Source material:
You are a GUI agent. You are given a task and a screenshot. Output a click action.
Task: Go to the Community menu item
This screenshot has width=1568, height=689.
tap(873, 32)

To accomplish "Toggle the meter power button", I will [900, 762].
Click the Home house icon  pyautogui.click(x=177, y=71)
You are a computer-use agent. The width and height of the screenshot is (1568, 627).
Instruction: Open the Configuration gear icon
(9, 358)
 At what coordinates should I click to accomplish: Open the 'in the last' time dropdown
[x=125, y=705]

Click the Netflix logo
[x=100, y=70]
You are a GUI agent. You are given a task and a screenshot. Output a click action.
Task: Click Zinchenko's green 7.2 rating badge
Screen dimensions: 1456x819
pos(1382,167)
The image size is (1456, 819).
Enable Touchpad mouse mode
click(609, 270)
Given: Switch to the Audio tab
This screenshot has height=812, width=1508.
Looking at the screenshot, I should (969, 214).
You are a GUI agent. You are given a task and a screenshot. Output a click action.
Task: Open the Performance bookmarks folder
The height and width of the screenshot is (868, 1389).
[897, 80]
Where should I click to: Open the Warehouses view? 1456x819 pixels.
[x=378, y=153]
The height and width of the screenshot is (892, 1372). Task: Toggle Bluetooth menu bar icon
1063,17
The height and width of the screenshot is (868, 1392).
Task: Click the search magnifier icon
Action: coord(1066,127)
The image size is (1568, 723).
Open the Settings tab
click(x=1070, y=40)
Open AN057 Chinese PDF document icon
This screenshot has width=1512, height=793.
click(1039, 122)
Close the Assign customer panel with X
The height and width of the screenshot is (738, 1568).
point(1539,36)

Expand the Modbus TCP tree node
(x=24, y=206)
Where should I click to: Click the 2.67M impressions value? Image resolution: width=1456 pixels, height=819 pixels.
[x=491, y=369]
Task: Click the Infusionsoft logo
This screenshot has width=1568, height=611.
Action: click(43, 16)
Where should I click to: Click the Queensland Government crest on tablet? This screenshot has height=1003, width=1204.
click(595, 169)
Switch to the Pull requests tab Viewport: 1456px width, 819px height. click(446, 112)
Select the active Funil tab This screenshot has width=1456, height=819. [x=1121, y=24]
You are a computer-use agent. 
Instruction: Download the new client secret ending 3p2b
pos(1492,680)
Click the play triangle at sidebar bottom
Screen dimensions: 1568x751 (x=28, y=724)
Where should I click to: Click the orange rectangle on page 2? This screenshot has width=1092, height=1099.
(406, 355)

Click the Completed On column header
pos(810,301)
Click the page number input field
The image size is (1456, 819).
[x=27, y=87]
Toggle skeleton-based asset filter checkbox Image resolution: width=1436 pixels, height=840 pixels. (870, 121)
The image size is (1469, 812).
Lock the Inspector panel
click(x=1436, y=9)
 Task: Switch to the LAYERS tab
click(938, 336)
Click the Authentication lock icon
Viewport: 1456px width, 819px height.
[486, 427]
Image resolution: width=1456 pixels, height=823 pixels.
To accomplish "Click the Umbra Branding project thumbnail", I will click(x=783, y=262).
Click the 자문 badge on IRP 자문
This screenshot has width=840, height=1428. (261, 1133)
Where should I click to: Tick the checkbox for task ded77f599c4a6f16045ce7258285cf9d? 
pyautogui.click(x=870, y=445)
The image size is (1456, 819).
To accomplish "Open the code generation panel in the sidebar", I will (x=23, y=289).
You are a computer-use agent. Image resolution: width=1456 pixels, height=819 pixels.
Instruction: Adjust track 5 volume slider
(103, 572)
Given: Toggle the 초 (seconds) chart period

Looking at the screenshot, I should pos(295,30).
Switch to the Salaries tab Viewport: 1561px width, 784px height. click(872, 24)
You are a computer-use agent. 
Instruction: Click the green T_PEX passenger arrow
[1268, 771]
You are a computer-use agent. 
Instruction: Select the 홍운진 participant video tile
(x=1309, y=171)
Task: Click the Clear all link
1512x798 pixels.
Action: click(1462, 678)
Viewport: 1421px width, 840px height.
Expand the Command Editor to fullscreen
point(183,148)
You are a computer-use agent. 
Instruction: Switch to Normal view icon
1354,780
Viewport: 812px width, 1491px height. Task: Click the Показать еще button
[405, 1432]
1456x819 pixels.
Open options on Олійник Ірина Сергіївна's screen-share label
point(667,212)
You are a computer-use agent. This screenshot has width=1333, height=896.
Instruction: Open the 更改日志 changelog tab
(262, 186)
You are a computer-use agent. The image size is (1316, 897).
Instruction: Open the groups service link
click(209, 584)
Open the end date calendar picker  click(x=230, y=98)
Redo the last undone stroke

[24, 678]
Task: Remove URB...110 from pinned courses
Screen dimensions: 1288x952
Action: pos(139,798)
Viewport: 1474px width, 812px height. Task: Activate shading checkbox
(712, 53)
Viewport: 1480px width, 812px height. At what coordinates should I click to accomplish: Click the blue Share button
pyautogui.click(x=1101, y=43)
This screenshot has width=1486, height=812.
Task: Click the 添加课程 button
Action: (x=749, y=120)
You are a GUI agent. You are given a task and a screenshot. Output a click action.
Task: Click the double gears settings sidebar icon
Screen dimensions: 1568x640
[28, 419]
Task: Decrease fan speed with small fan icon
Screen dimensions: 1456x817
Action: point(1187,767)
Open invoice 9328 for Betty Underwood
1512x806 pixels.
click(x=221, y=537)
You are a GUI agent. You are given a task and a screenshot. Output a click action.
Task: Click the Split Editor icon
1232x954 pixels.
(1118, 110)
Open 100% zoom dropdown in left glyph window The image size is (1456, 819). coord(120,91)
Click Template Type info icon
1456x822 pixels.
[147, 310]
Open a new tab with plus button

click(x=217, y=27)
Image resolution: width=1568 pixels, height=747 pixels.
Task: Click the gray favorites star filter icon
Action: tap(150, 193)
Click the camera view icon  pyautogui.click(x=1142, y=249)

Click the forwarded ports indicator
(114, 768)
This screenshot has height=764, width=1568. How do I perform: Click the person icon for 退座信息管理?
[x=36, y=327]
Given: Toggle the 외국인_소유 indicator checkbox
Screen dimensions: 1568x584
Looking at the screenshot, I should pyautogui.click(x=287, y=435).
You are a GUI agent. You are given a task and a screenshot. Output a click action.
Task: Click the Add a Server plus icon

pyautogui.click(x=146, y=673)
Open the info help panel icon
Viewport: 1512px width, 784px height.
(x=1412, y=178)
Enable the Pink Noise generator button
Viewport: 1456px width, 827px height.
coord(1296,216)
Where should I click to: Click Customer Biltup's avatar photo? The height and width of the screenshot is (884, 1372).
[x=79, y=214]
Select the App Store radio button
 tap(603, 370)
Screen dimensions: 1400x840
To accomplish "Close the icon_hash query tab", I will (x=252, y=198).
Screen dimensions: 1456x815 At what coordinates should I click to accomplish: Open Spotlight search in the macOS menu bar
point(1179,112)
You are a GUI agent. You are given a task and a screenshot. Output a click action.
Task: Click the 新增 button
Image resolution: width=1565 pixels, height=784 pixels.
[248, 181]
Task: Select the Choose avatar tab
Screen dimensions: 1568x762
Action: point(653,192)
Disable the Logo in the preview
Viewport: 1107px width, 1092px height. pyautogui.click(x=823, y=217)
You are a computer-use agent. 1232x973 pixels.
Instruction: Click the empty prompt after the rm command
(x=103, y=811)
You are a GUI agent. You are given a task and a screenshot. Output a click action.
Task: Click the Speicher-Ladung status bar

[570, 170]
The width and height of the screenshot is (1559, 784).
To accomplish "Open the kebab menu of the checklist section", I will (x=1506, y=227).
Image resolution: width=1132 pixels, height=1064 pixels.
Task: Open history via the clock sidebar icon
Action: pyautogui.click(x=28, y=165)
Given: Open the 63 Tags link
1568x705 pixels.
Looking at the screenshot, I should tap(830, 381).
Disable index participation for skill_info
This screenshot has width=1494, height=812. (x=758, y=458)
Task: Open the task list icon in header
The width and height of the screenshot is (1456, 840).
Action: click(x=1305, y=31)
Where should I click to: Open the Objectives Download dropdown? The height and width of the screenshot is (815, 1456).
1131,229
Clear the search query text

Try it:
Filter the data for the string "Clear" and copy every line that has it.

Problem solution:
Task: Click the Clear all link
Clear the search query text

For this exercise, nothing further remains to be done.